Un aspetto cruciale delle strategie anti-dissesto riguarda le riforme legislative che mirano a semplificare e velocizzare le procedure di intervento. Le criticità amministrative e l’inefficacia di un sistema di governance frammentato hanno finora rallentato gli interventi. La riforma in corso punta a eliminare questi ostacoli burocratici, migliorando la gestione e l’efficacia delle risorse destinate alla sicurezza del territorio.

Sul fronte degli interventi concreti, le strategie prevedono un mix di misure strutturali e non strutturali. Tra le prime, sono inclusi progetti per la messa in sicurezza di aree ad alto rischio di frane e alluvioni, con opere di consolidamento del territorio e protezione delle infrastrutture esistenti. Parallelamente, le misure non strutturali comprendono la manutenzione del territorio, la riqualificazione e il monitoraggio costante, nonché l’implementazione di piani di gestione del rischio idrico e alluvionale.

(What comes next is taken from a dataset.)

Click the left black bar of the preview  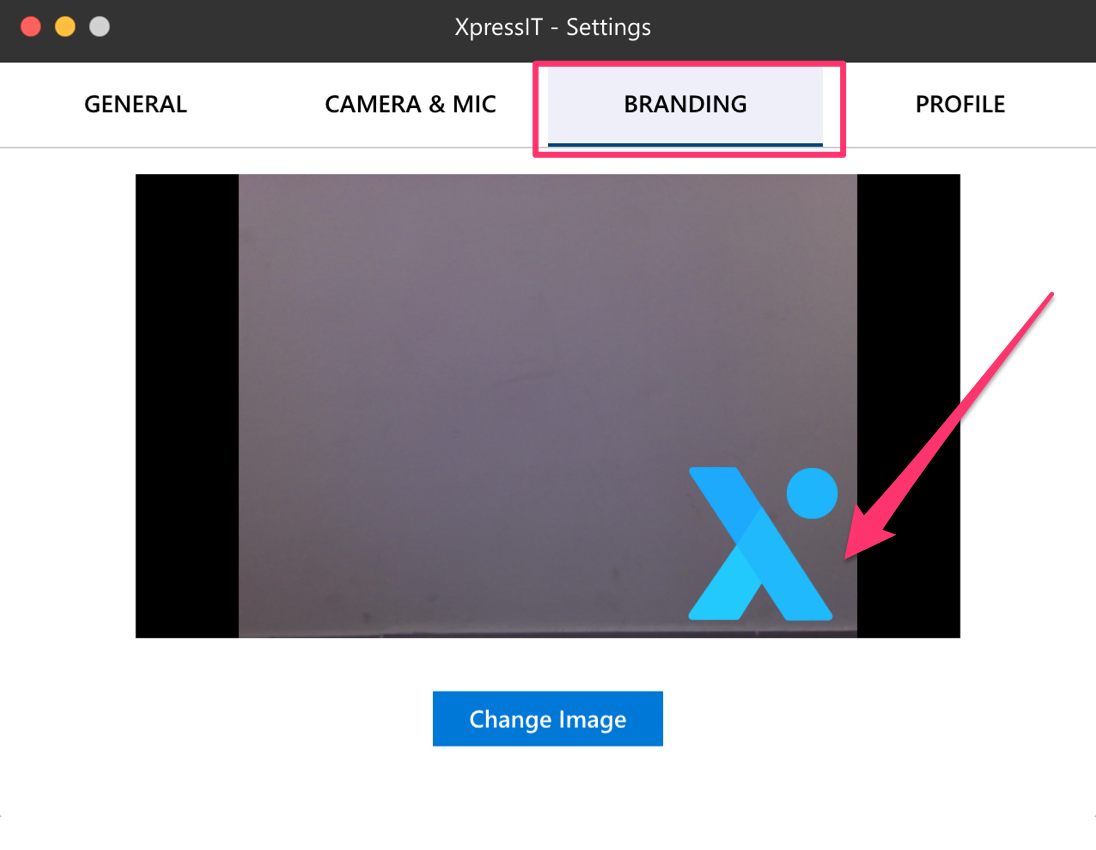click(x=187, y=405)
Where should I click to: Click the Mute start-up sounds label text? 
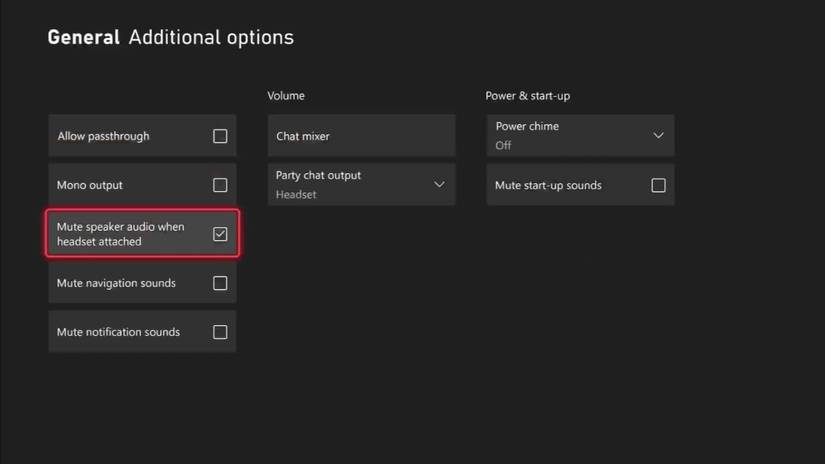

La distribuzione dei fondi del PNRR per il dissesto idrogeologico è stata pensata in base alle specifiche esigenze territoriali. La Lombardia, per esempio, riceve la quota più consistente, seguita da Emilia-Romagna e Sicilia. In Emilia-Romagna, regione particolarmente colpita da eventi di dissesto, sono stati finanziati 222 progetti per un totale di 97 milioni di euro.

Tuttavia, il percorso di messa in sicurezza non è privo di sfide. L’assenza di una politica nazionale preventiva unificata e la debolezza operativa di alcuni enti esecutori sono ancora ostacoli importanti. Per superare questi limiti, si evidenzia l’urgenza di aggiornare i Piani di Assetto Idrogeologico (PAI) e di potenziare il ruolo delle Autorità di Bacino distrettuali, responsabili della gestione integrata delle risorse idriche a livello regionale.

In termini di governance, il coordinamento tra i diversi enti rappresenta un nodo critico. A tal fine, la Presidenza del Consiglio ha istituito un Gruppo di lavoro con il mandato di analizzare e migliorare l’assetto istituzionale, proponendo semplificazioni che possano rendere più rapida l’attuazione degli interventi. Inoltre, il Dipartimento Casa Italia, sotto la supervisione del Ministro per la Protezione Civile, è incaricato di coordinare le azioni nelle aree più critiche.

In conclusione, l’Italia sta cercando di affrontare il dissesto idrogeologico con un piano strategico che include fondi, riforme procedurali e un approccio integrato agli interventi. Rimangono tuttavia criticità strutturali legate alla gestione coordinata delle risorse e all’adeguamento delle pianificazioni locali. L’efficacia del piano dipenderà dalla capacità di superare questi ostacoli e di garantire che gli investimenti possano tradursi in una maggiore sicurezza e resilienza per i territori più esposti.